ACTIVITY —
Which lines of the entries hold the string "computer"? Copy each one.

Stored data entries:
# # # # #

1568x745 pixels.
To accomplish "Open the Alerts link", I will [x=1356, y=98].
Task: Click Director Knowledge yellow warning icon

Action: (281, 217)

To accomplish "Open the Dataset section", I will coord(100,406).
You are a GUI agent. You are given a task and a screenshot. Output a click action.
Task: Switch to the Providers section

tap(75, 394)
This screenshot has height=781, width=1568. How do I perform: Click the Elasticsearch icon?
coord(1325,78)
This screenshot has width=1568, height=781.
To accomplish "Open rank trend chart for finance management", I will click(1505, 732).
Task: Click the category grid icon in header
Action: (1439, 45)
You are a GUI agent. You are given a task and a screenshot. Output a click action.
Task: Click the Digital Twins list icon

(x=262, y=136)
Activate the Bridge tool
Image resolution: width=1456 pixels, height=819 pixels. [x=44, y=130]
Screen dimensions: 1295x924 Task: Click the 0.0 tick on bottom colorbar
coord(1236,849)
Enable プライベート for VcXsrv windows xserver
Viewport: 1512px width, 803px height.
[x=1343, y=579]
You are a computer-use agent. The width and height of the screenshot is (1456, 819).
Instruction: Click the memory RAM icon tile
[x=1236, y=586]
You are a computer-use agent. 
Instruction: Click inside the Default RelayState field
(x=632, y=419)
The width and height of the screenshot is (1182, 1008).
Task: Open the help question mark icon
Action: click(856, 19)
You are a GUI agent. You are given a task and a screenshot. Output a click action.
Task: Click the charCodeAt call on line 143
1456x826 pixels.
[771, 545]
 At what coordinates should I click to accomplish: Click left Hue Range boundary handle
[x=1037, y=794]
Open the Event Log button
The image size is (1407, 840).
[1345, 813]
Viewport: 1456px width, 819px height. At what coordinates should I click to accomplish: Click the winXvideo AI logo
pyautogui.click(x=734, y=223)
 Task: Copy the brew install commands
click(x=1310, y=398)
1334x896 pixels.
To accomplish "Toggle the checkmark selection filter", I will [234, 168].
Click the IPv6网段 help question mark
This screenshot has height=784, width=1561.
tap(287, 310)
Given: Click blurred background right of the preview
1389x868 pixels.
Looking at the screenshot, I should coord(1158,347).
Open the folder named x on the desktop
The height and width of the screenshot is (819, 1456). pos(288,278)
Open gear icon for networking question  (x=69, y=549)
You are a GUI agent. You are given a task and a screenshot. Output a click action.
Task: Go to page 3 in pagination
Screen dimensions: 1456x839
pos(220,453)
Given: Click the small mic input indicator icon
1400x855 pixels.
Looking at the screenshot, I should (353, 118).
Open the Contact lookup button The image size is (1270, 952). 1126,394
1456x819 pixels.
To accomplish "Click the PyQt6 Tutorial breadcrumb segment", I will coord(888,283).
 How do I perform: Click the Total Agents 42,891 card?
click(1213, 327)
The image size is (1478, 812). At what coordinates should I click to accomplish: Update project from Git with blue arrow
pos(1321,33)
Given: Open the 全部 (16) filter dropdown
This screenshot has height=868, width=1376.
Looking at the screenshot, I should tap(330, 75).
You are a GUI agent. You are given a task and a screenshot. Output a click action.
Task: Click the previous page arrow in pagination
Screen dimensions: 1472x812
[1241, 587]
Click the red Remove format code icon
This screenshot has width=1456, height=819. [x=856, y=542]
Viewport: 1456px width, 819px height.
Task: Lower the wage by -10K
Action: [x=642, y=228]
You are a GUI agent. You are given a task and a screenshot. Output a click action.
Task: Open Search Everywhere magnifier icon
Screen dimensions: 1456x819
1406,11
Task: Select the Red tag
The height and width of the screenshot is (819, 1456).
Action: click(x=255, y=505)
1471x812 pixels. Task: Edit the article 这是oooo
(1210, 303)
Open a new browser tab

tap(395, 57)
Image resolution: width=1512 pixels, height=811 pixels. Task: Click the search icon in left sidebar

# # # # #

SOLUTION —
You are a computer-use agent. The width and height of the screenshot is (1456, 819).
You are a computer-use agent. 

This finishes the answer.